### 抜粋箇所 ###
【未所持3】メーカーが正当な対価を得るためには?

文字数 2,106文字

ルールブック未所持者に対して、「メーカーが受けるべき対価をむさぼっている」と糾弾する向きがよくあります。
久恵里ちゃんはカラオケよく行くほう?
カラオケですか? 歌はあんまり得意じゃないので、友達に付き合って何回か……。
はい、貼ってありますね。
カラオケは、基本的に他人の作った音楽を演奏することで成り立っているわけだけど、演奏する権利……演奏権はその作者にあるわけだから、演奏するにはその作者から許可を受けなければならない。でも音楽の作者なんてごまんといるわけで、一人一人と交渉なんてとても無理。
はい。
JASRACのような団体は、音楽の作者と契約して、演奏権などの使用料を分配して支払う仕事をしている。カラオケボックスはJASRACと契約して使用料をまとめて支払えば、その先の複雑な手続きをしなくて済む。その契約の証があのステッカー。
それはわかるんですが、TRPGと何の関係が?
TRPGもまた、プレイされるごとに使用料を受け取るビジネスモデルを想定することができる……という話をしたいのよ。

「本が売れなくてビジネスが破綻する」と考える前に、「本を売るという方法によるビジネスモデルはもはや限界なのかもしれない」と考える必要があるってこと。
### 提供データ ###
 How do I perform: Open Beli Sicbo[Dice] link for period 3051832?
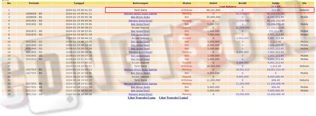pos(140,59)
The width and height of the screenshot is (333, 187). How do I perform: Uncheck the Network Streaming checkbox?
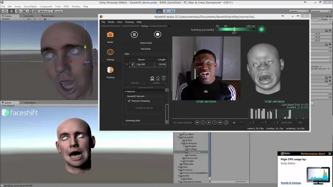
###
→ **設問 1**:
抜粋によると、JASRACのような団体はどのような仕事をしているか。
→ **設問 2**:
抜粋の「久恵里ちゃんはカラオケよく行くほう?」から「それはわかるんですが、TRPGと何の関係が?」までを、その語句も含めて一字一句そのまま書き出すこと。
このデータは抜粋とは無関係である。

→ **解答 1**:
音楽の作者と契約し、演奏権などの使用料を分配して支払う仕事をしている。

→ **解答 2**:
久恵里ちゃんはカラオケよく行くほう?
カラオケですか? 歌はあんまり得意じゃないので、友達に付き合って何回か……。
はい、貼ってありますね。
カラオケは、基本的に他人の作った音楽を演奏することで成り立っているわけだけど、演奏する権利……演奏権はその作者にあるわけだから、演奏するにはその作者から許可を受けなければならない。でも音楽の作者なんてごまんといるわけで、一人一人と交渉なんてとても無理。
はい。
JASRACのような団体は、音楽の作者と契約して、演奏権などの使用料を分配して支払う仕事をしている。カラオケボックスはJASRACと契約して使用料をまとめて支払えば、その先の複雑な手続きをしなくて済む。その契約の証があのステッカー。
それはわかるんですが、TRPGと何の関係が?